The service you called uses content-recognition software to identify the song. These programs are helpful if you want to learn about a song playing nearby. They can also help to curb copyright infringement, which is a huge issue for independent artists and corporations alike.

Peer-to-peer networks, file-sharing services and heavy hitters like YouTube provide people with lots of opportunity to access content without paying for it. Until recently, companies had to rely on a human being to detect copyright violations and then take action. Sites like YouTube normally count on users to report inappropriate material, but some don't consider clips that violate copyright law to be inappropriate. At the moment, most companies have to rely on employees to uncover proprietary video footage and log a report. It's a tedious, inefficient process that may soon become unnecessary thanks to content-recognition software. In this article, we'll explore exactly how the process works and how this software can help both people and businesses.

Developing the Software

Several software companies plan to offer programs that can analyze audio and video clips, compare them to a database of content and determine whether they are from sources that are protected by copyright. Such software provides an efficient and relatively inexpensive alternative to combing through the vast amount of content on the Internet. It's also more reliable than asking your friend if he knows what song is on the radio.

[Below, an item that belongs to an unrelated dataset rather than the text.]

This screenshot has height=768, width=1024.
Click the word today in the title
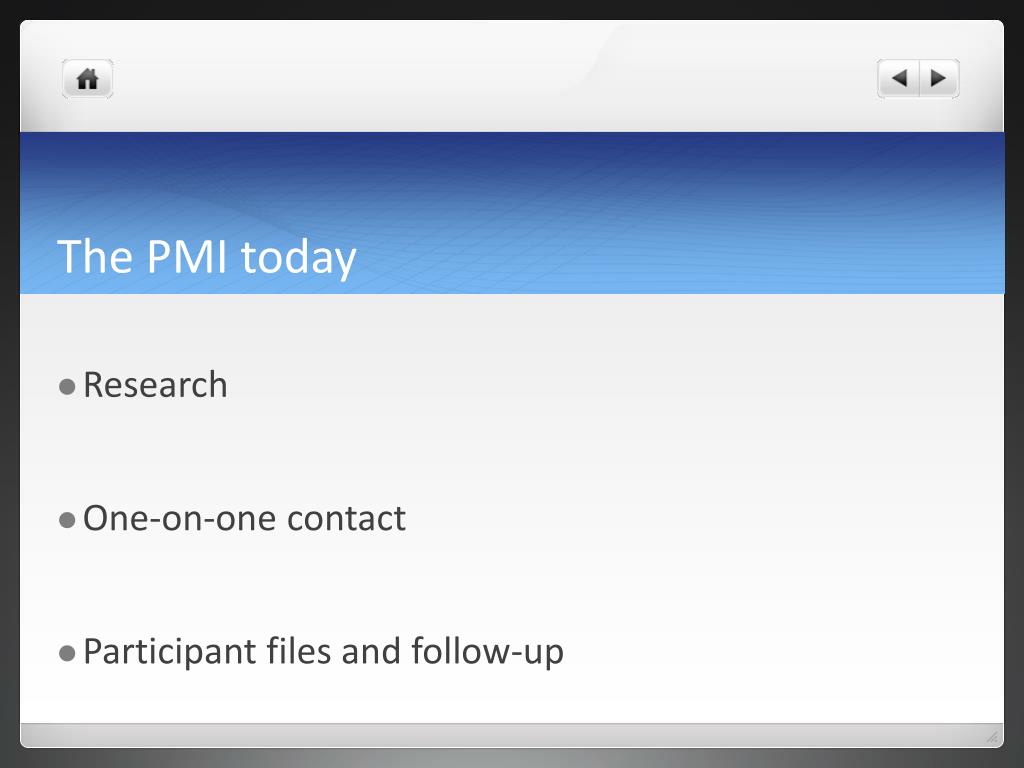(298, 259)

You might think creating a program that recognizes video or audio content shouldn't be complicated, but it's proving to be a real challenge. For one thing, there are dozens of ways to encode a sound or video file, so creating a program that looks for matching code isn't very useful. After all, a WAV file and an MP3 file of the same song won't look the same from a programming-language perspective. In addition, songs and videos can be recorded at different bit rates, which means that two MP3 files of the same song may not match. Software that identifies songs via cell phone has to be able to identify the track despite the quality of the recording or the interfering background noise.

There are other challenges as well. Some video pirates bring recording devices into films and capture movies on their own cameras. Some projectionists have been known to set up a digital video camera in the projection room, recording a first-run movie on its premiere night. Other people who bypass legal distribution might crop a video or otherwise alter it. Any program designed to find recordings like these can't rely only on programming language or identical files.

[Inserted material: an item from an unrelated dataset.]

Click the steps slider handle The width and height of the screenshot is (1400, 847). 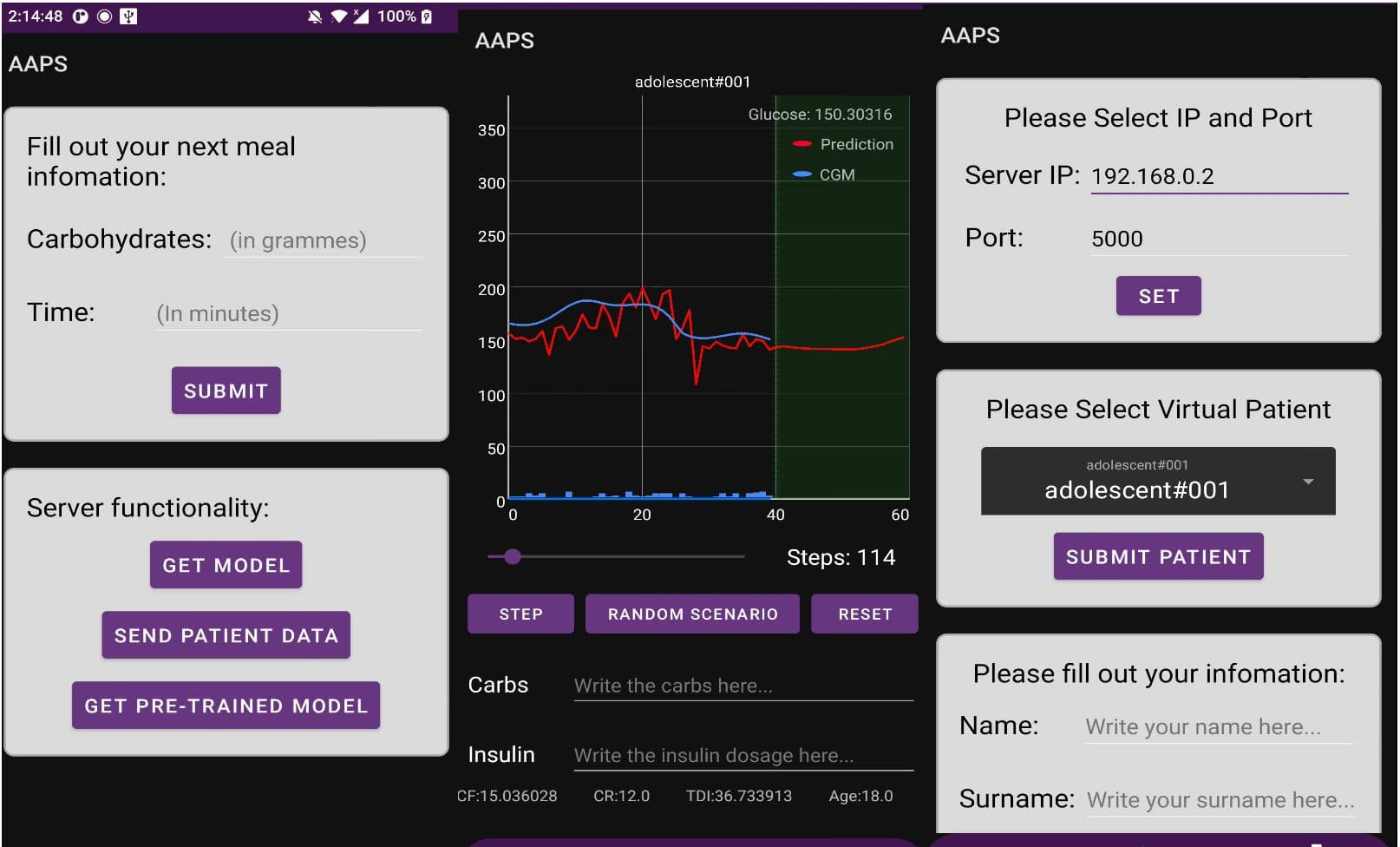[x=513, y=556]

In the next section, we'll look at the process for identifying audio files and how it compensates for these challenges.

Content-recognition Software - Audio

The first step in identifying content is assembling a database of material that other files can be compared against. For a record company, this would include the company's entire music catalog. The content-recognition software analyzes each song and creates a digital tag identifying that song. Tags are called fingerprints or signatures.

The software analyzes the actual sound of the song rather than its encoding language. Some programs analyze the tempo and beat of a song. Others measure the song's amplitude and frequency. Fingerprinting software usually takes several samples that last just a few seconds each from a single recording. A few companies offer software that analyzes entire audio clips in order to get as complete a fingerprint as possible. At least one current product analyzes a song for landmarks -- distinctive acoustic moments in the clip -- then analyzes the sound around the landmarks. Ideally, the landmarks will be readily identifiable when scanning other music.

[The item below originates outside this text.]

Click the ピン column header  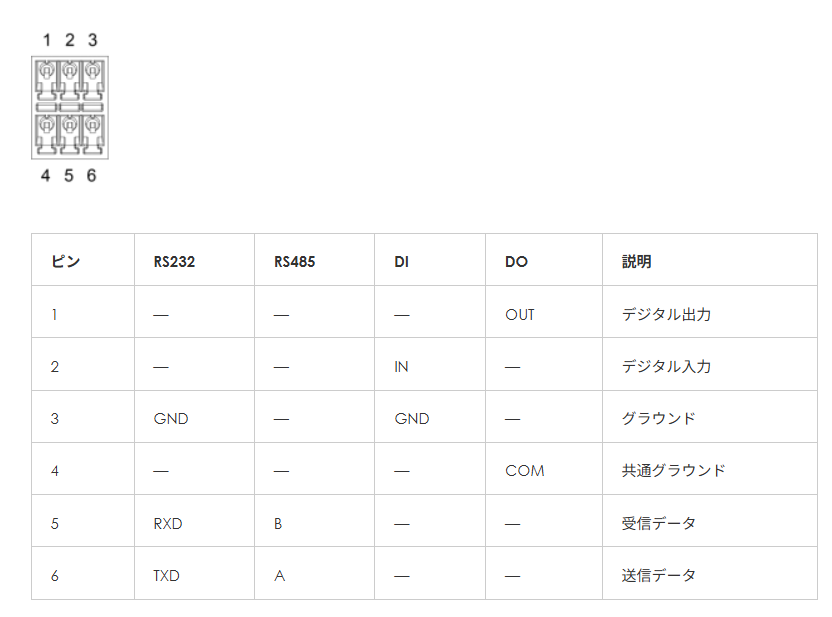click(66, 262)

The programs use algorithms to analyze sound. Most are a type of Fast Fourier Transform (FFT) algorithm. This mathematical technique can take a complex series of signals and track any changes within it. These changes -- whether they're tempo changes, beats per minute or the amplitude and frequency of the sound in the clip -- are mapped out and mathematically converted into a digital fingerprint. Fingerprints are usually in numeric form.

Once a record company establishes its database, it's ready to help identify songs to potential customers or to track down cases of copyright infringement. In either case, the software analyzes the unknown audio clips the same way it did for the songs in the company's catalog. It creates a hash, or short code, that's dependent upon the content of the audio file. The software assigns digital fingerprints to the clips, which it then compares to the fingerprints in the database. Next, we'll take a look at exactly how it determines whether the songs are the same.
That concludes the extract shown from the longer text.